* begin Records shown *

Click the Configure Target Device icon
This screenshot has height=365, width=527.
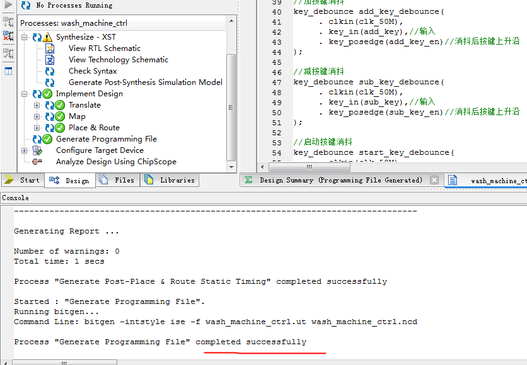37,150
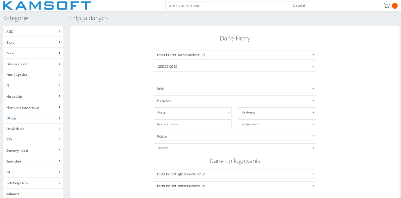Open Nowości i zapowiedzi category
401x198 pixels.
(x=22, y=107)
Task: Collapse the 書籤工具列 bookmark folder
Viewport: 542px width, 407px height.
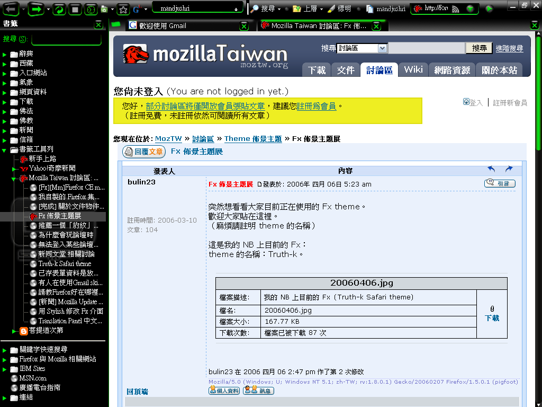Action: coord(5,149)
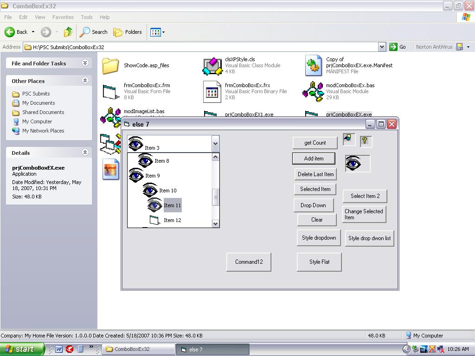The image size is (475, 356).
Task: Open the Tools menu
Action: (87, 17)
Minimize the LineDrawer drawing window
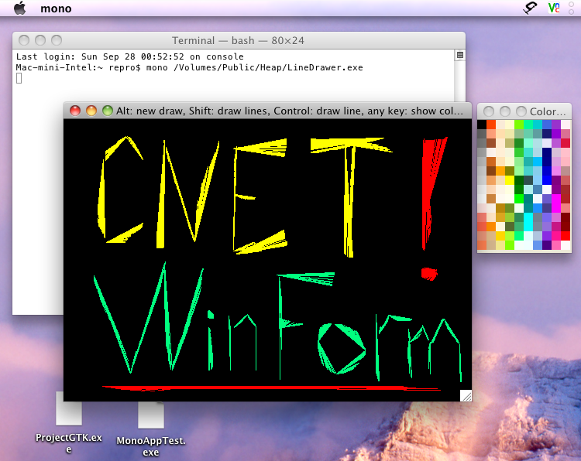 (x=91, y=111)
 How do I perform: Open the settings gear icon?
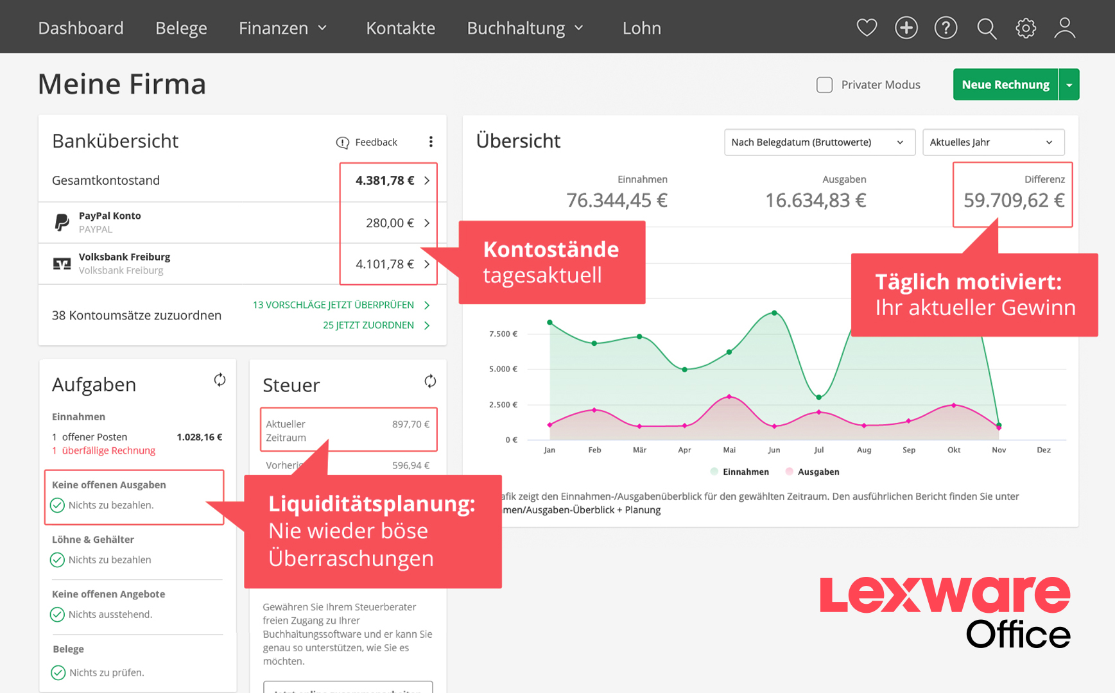(x=1025, y=28)
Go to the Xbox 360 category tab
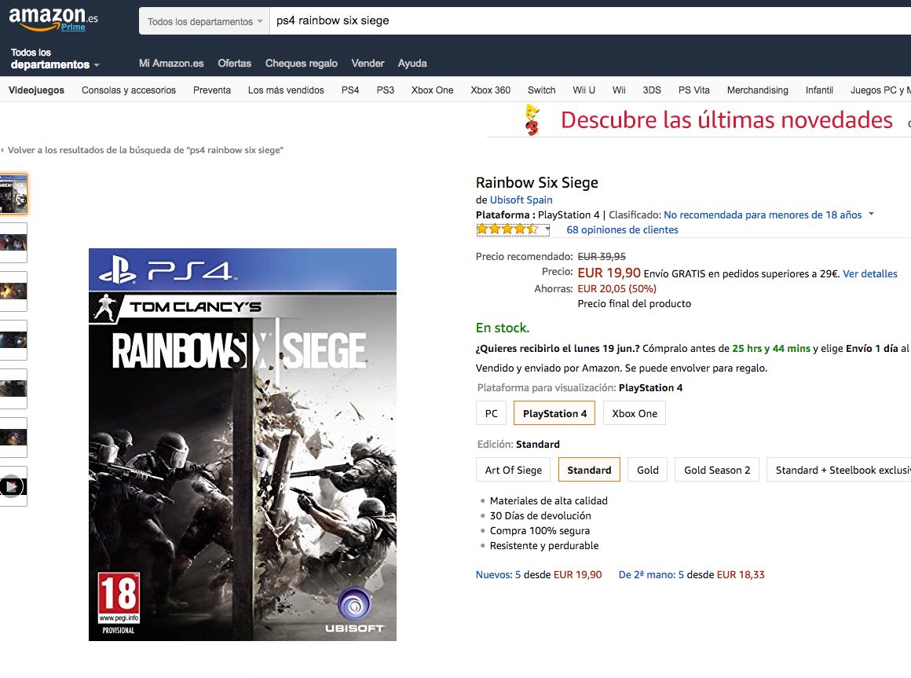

* end Records shown *

_Description of the task_. Print the records again word for word, starting with the line containing "How do I perform: Open" and going on through the end of the records, leaving out the pictures.

_Task answer_.
 How do I perform: Open the settings gear icon?
(x=1025, y=28)
Go to the Xbox 360 category tab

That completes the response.